**What the task asks**
Below are entries. Copy exactly the lines running from the line that holds "Viewport: 702px width, 563px height." to the line that holds "Click the final", with both ends included.

-- Supplied material follows --

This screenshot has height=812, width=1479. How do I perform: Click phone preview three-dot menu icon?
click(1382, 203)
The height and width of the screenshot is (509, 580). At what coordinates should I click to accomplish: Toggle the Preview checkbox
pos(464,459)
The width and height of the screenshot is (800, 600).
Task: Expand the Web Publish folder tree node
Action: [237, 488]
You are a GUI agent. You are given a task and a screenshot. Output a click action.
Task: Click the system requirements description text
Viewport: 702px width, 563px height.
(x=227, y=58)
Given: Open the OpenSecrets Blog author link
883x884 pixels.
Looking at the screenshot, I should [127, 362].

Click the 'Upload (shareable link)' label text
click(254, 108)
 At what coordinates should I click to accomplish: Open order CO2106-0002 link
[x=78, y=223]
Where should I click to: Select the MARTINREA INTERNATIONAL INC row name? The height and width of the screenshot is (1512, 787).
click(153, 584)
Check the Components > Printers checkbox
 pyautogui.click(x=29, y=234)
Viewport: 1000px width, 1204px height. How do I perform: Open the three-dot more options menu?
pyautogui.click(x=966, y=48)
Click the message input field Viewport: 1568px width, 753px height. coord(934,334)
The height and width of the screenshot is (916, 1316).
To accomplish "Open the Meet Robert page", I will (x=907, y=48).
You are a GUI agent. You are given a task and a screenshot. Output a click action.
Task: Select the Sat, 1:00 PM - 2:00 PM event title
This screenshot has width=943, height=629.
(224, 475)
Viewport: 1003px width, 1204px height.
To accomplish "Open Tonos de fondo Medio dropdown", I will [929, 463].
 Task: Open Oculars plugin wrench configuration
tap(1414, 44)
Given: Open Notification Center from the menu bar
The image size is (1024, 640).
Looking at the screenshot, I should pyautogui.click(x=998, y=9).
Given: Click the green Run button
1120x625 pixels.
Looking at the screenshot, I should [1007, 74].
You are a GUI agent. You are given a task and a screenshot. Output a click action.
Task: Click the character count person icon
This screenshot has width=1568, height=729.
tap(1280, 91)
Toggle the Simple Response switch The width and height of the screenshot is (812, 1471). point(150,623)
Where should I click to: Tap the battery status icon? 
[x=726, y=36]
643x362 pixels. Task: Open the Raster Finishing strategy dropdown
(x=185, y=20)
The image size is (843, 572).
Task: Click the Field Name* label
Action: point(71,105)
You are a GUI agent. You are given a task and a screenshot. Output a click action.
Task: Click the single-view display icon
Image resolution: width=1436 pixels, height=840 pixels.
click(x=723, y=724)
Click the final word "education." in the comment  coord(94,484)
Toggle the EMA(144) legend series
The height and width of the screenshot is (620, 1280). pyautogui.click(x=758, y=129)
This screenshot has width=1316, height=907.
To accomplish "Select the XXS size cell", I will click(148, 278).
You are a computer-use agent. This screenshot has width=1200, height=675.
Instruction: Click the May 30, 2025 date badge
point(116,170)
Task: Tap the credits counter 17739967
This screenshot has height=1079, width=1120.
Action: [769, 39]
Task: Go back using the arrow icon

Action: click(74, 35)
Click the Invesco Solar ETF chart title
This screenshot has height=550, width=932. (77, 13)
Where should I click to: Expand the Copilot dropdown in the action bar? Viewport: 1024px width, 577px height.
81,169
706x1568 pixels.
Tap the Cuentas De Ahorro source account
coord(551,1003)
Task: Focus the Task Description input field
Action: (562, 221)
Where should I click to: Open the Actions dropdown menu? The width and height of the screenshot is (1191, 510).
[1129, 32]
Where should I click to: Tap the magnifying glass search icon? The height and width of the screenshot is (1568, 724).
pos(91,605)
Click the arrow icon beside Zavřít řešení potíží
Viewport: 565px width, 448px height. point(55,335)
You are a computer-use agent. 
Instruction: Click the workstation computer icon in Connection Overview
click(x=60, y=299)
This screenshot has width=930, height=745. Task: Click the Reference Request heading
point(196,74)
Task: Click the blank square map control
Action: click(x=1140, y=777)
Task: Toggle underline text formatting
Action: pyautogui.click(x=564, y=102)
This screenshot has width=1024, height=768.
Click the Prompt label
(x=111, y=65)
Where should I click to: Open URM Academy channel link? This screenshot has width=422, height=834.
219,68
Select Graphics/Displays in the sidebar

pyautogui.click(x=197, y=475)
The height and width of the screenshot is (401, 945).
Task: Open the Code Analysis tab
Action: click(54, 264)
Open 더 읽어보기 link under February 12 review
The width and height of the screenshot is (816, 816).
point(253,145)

-- Supplied material concluded --

**Exercise output**
Viewport: 702px width, 563px height.
(x=227, y=58)
Given: Open the OpenSecrets Blog author link
883x884 pixels.
Looking at the screenshot, I should [127, 362].

Click the 'Upload (shareable link)' label text
click(254, 108)
 At what coordinates should I click to accomplish: Open order CO2106-0002 link
[x=78, y=223]
Where should I click to: Select the MARTINREA INTERNATIONAL INC row name? The height and width of the screenshot is (1512, 787).
click(153, 584)
Check the Components > Printers checkbox
 pyautogui.click(x=29, y=234)
Viewport: 1000px width, 1204px height. How do I perform: Open the three-dot more options menu?
pyautogui.click(x=966, y=48)
Click the message input field Viewport: 1568px width, 753px height. coord(934,334)
The height and width of the screenshot is (916, 1316).
To accomplish "Open the Meet Robert page", I will (x=907, y=48).
You are a GUI agent. You are given a task and a screenshot. Output a click action.
Task: Select the Sat, 1:00 PM - 2:00 PM event title
This screenshot has width=943, height=629.
(224, 475)
Viewport: 1003px width, 1204px height.
To accomplish "Open Tonos de fondo Medio dropdown", I will [929, 463].
 Task: Open Oculars plugin wrench configuration
tap(1414, 44)
Given: Open Notification Center from the menu bar
The image size is (1024, 640).
Looking at the screenshot, I should pyautogui.click(x=998, y=9).
Given: Click the green Run button
1120x625 pixels.
Looking at the screenshot, I should [1007, 74].
You are a GUI agent. You are given a task and a screenshot. Output a click action.
Task: Click the character count person icon
This screenshot has width=1568, height=729.
tap(1280, 91)
Toggle the Simple Response switch The width and height of the screenshot is (812, 1471). point(150,623)
Where should I click to: Tap the battery status icon? 
[x=726, y=36]
643x362 pixels. Task: Open the Raster Finishing strategy dropdown
(x=185, y=20)
The image size is (843, 572).
Task: Click the Field Name* label
Action: point(71,105)
You are a GUI agent. You are given a task and a screenshot. Output a click action.
Task: Click the single-view display icon
Image resolution: width=1436 pixels, height=840 pixels.
click(x=723, y=724)
Click the final word "education." in the comment  coord(94,484)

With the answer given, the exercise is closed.